Against this backdrop, the question arises as to what can be done to avoid falling into its traps. The first thing to do is to know how these types of attacks are carried out.
How do these attacks unfold?
Thanks to social engineering techniques such as phishing, cybercriminals gain the user's trust and are able to obtain their passwords or redirect them to fraudulent pages. But how do they get you to fall for this cyber-scam? Easy: by gathering all the information available on open network sources, such as forums, social networks or the media. And this of course includes companies. During this first stage, cybercriminals also select and sift through all kinds of documentation of relevance to their interests, such as lists of employees, email addresses or the company's organizational chart. With this information, they can better profile their scams and launch large-scale phishing (malicious email), smishing (fraudulent SMS) and vishing (fake phone calls) campaigns. They can even further personalize their frauds and impersonate a manager to contact an employee who is authorized to make payments and trick him or her into bypassing the usual procedure.
Cybercriminals gain the user's trust and are able to obtain their passwords or redirect them to fraudulent pages
The latter is known as CEO Fraud and is a much more targeted cyberattack. But there is an even more precise way of deception: the ‘whaling’ attack. In criminal jargon it gets this name because it targets the "bigwigs''; the criminals contact the CEO of the company in question directly and try to persuade him or her to provide them with confidential information or authorize some kind of transfer using these same social engineering techniques.

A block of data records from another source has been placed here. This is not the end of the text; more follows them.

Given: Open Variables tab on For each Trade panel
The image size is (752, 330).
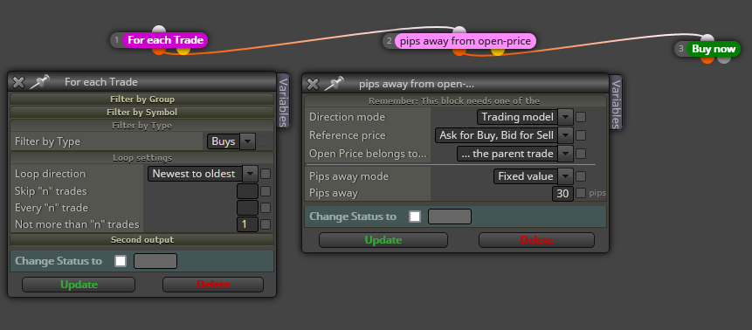Looking at the screenshot, I should pos(284,101).
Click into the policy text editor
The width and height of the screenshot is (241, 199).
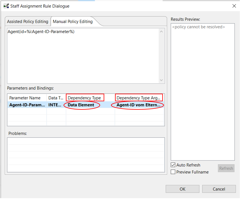click(x=82, y=55)
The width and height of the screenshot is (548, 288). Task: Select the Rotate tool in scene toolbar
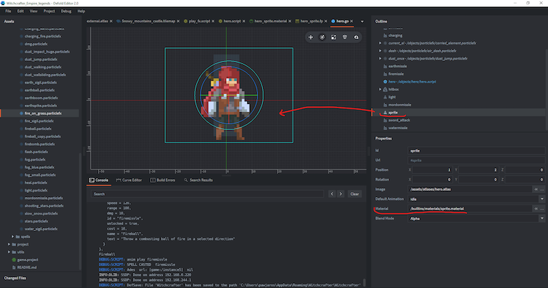(322, 36)
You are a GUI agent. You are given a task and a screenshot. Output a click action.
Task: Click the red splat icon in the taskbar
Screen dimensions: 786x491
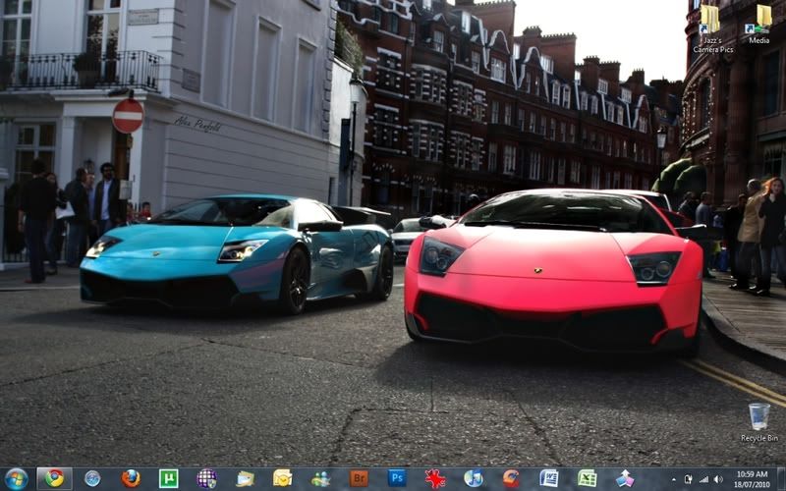tap(435, 478)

What are the most common hooks?
Cybercriminals often use this respect for authority, the desire to help others or the fear of being blocked from a service as a pretext. They appeal to fear or a sense of urgency, or tempt their target with a very attractive offer that will make them click on a fraudulent link and provide their credentials or execute an infected file.
The importance of being protected
The importance of being protected The best way to protect yourself against social engineering attacks is to raise employee awareness and make them key players against cybercrime. To do this, consider the following guidelines:
- Circulation of the security policy. Data security rules must be properly documented, regularly updated and always available to all employees.
- Develop a training plan. Select, first of all, the aspects that we want to deal with, the basic security procedures and controls; know and comply with regulations, laws and agreements; and then determine the correct use of resources and protection of personal data.
- General and specific training programs. Raise awareness among the entire staff of the existence and dangers of social engineering, and of personal responsibility for action or omission and its possible consequences. Analyze whether it is appropriate to develop specialized awareness programs for certain employee profiles and, of course, create an introductory training activity for new employees.
- Frequency of training. In this way we will achieve updated knowledge and reinforce emerging weaknesses.
- Training evaluation and awareness. It is vital to study the achievements of employees throughout the year.
- Extend these guidelines to third parties. Our environment can also be the victim of social engineering attacks that can affect our company. Therefore, it is important to ensure that our providers have awareness, education and training plans in place.
- Report, report, report. If we believe we have been the victim of a cyberattack, we must report it as soon as possible. This will help prevent the attack from reaching more employees.